* _Texte fourni_
.....
Il semble fort naturel qu’un peuple qui habite une île se sente voué à la politique insulaire. Il a fallu cependant des siècles pour que les Anglais découvrissent une vérité si simple. Durant plus de cent ans, sous leurs Plantagenets, ils aspirent à devenir une grande puissance continentale, ils travaillent sans relâche à conquérir la France. Crécy, Poitiers, Azincourt leur procurent des ivresses d’orgueil. Ce sont leurs guerres de magnificence ou leurs erreurs de jeunesse, dont ils ne retirent aucun profit réel ; las et dégoûtés de leur vaine entreprise, ils s’aperçoivent enfin que la mer est leur élément, que leur destinée est de devenir la première puissance commerciale de l’Europe, qu’ils sont nés pour les conquêtes lointaines et pour étendre leurs bras jusqu’aux extrémités du monde. Leurs commencemens seront modestes, ils essuient plus d’un échec ; ils ne se découragent pas, ils ne doutent plus d’eux-mêmes. Ils se sentent comme rendus à leur vraie nature, et c’est désormais un instinct tout-puissant qui les pousse et les gouverne.

A quelle époque s’est accomplie chez le peuple anglais cette révolution de l’esprit public ? Lequel de ses souverains y aida le plus ? M. Seeley estime que ce fut la reine Elisabeth qui eut la gloire de décider cet être encore incertain sur lui-même, qu’elle donna aux ambitions anglaises leur orientation définitive, qu’à la politique dynastique de ses prédécesseurs, la fille de Henri VIII et d’Anne Boleyn substitue une politique vraiment nationale.
.....
* _Enregistrements de données_

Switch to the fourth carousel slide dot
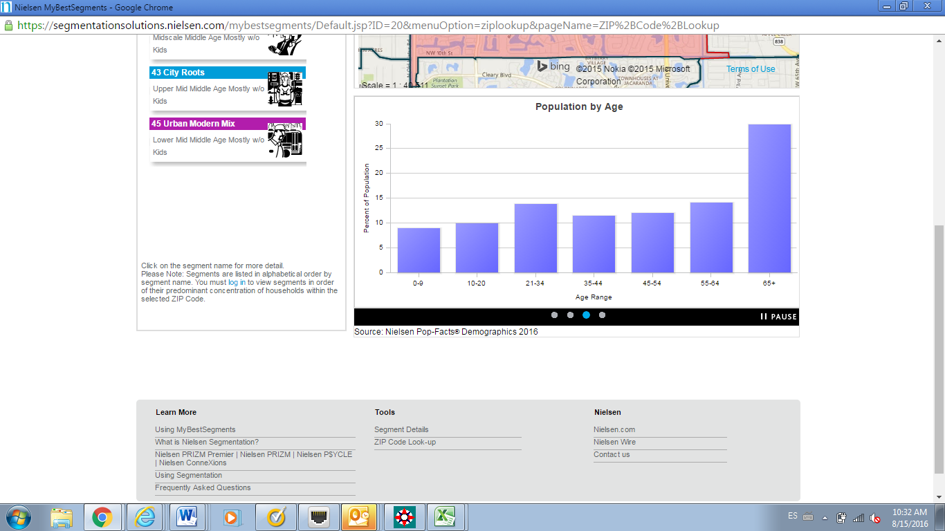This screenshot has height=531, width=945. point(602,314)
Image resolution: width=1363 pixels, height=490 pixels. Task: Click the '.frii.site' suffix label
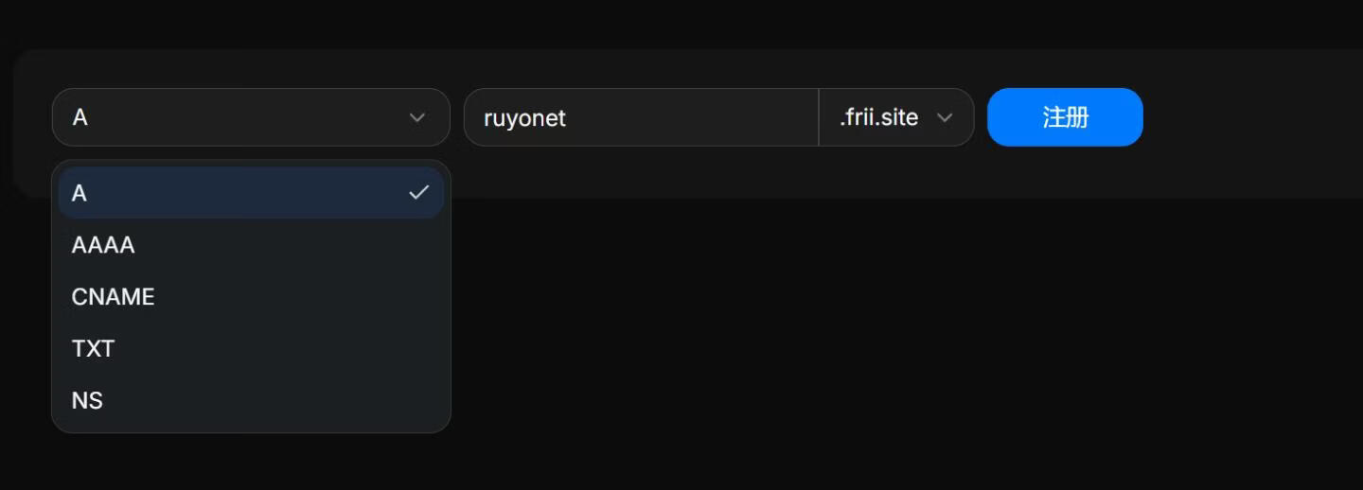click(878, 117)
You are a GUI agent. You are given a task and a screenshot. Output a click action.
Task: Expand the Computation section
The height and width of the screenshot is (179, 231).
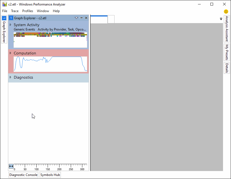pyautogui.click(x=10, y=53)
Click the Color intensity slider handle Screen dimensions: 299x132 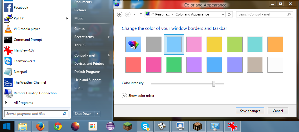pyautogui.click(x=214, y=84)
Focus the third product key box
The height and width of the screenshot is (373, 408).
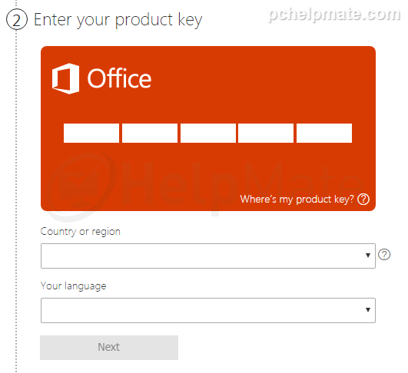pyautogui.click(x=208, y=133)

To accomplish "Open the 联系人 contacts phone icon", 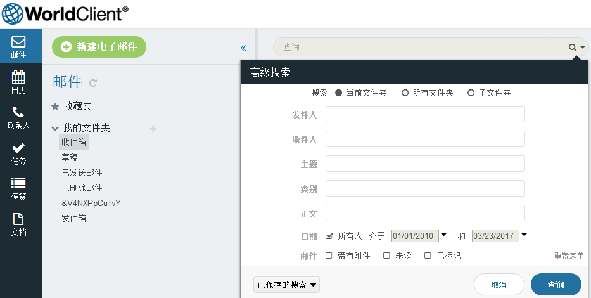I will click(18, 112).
.....
* _Action à mener_
Rédigez la suite du texte sur la vocation maritime des Anglais, en reprenant après sa dernière phrase. Ces items proviennent d'une source distincte de celle du texte.

* _Réponse rédigée_
Aucun souverain n’eut des débuts plus difficiles, une situation plus embarrassée, plus de résistances à vaincre, plus de périls à conjurer. Lorsqu’elle monta sur le trône, on pouvait douter qu’elle réussit à s’y maintenir. Elle avait tout contre elle. Jusque-là une seule reine avait gouverné l’Angleterre ; c’était sa sœur Marie, dont l’exemple était peu encourageant : cinq ans lui avaient suffi pour prouver qu’une femme peut mettre un pays à deux doigts de sa perte. Déclarée illégitime par son père, exclue de la succession par son frère Édouard, Élisabeth ne possédait qu’un titre très contestable et très contesté, et se voyait condamnée, pour employer le mot de Faust, « à acquérir l’héritage qu’elle avait reçu de ses ancêtres et à ne le posséder qu’après l’avoir conquis. »

Que de questions à résoudre ! Parviendra-t-elle à donner à un pays qui en peu d’années a changé trois fois de religion celle qui convient le mieux à son tempérament, et qui fixera la perpétuelle instabilité de ses goûts et de ses repentirs ?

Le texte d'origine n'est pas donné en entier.